Beijing rejects US criticism on human rights

China on Friday rejected a U.S. State Department report that criticized China's human rights record, saying Washington's critique was inaccurate and irresponsible.

Foreign Ministry spokesman Hong Lei called the China section of the annual State Department human rights report "baseless, biased and completely wrong."

The State Department report released Thursday said that China's human rights situation deteriorated in 2011, with more aggressive silencing of activists. It comes just weeks after Chinese legal activist Chen Guangcheng escaped illegal and abusive house arrest and sought shelter at the U.S. Embassy. Chen has since been allowed to travel to New York to study.

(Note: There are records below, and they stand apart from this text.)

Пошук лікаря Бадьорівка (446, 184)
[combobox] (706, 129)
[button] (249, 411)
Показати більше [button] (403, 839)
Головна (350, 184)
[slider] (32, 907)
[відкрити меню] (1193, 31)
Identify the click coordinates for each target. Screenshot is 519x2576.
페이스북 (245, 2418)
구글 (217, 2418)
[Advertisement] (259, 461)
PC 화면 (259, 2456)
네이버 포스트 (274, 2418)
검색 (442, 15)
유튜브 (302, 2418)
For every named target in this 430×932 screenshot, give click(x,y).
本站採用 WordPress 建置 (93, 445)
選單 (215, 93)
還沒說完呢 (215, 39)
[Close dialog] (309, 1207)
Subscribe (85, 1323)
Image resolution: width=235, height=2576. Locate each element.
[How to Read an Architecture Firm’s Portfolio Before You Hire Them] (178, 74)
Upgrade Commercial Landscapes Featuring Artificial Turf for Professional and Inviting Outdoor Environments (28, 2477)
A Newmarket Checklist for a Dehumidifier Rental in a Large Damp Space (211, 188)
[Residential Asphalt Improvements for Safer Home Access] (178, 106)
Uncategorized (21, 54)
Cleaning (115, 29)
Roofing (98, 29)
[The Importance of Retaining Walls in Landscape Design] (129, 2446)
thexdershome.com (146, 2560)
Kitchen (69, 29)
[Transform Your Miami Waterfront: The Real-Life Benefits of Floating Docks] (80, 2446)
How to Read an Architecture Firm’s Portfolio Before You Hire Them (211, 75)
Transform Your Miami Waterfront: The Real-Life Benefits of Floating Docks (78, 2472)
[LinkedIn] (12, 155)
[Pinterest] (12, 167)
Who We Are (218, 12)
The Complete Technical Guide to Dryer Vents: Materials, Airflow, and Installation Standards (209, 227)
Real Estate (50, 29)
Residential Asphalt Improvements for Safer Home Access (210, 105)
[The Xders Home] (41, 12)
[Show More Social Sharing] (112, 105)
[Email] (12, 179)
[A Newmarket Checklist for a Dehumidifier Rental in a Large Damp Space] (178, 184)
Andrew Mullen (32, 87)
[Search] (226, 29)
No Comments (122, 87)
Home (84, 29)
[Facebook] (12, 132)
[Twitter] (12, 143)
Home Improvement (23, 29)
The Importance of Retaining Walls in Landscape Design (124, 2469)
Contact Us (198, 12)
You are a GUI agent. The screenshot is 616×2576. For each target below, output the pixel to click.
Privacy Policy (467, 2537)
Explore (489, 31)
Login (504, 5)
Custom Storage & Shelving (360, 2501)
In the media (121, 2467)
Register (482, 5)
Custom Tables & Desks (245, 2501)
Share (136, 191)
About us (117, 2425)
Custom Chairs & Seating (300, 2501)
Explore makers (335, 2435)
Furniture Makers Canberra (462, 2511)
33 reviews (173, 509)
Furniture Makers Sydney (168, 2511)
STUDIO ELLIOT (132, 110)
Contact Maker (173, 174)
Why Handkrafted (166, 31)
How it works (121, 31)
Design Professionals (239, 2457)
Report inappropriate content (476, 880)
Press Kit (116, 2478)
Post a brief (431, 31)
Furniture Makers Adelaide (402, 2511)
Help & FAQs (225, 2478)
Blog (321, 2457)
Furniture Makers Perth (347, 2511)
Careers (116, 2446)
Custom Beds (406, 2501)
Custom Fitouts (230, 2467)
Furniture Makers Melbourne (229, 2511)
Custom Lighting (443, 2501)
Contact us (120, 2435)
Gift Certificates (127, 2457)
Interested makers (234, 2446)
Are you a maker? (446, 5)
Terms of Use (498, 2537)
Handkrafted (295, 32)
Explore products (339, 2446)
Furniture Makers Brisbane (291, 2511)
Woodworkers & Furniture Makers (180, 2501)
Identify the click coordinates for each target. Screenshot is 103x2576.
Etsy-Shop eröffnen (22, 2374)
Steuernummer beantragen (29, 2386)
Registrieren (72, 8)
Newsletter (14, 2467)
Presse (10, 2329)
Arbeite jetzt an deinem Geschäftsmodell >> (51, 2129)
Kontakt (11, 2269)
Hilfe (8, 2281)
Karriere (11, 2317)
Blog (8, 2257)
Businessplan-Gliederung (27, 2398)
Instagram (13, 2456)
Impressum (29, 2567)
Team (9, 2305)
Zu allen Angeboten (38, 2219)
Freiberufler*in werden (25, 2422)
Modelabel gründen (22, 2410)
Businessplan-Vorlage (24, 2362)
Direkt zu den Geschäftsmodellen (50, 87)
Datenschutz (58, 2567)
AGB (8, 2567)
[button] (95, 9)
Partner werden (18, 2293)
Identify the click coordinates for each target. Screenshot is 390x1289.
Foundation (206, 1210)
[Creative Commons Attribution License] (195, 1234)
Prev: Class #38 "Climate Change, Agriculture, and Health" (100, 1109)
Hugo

Hong said China has made world-recognized gains in improving human rights since broad social and economic reforms were launched 30 years ago. China's economy has grown rapidly over the last three decades, and the government marks poverty reduction as one of its greatest human rights achievements.

"The Chinese people themselves are the most qualified to judge China's human rights condition," Hong said. "Countries can hold talks about human rights on equal footing to increase mutual understanding and help each other improve, but should never use the relevant issue as a tool for interfering in the internal affairs of other countries."

Beijing says Washington is hypocritical to lecture others on rights when it has so many problems of its own, such as high crime, homelessness, racial discrimination, and killings of civilians and other abuses by U.S. forces overseas.

China on Friday also fired back, as it does every year, with the release of its own report on the human rights situation in the United States. The report criticized the arrest of Occupy Wall Street protesters and other alleged violations of civil and political rights, the official Xinhua News Agency said.

"We hope that the U.S. will take a good look at itself and put an end to its wrong doing and wrong thinking on human rights," Hong said.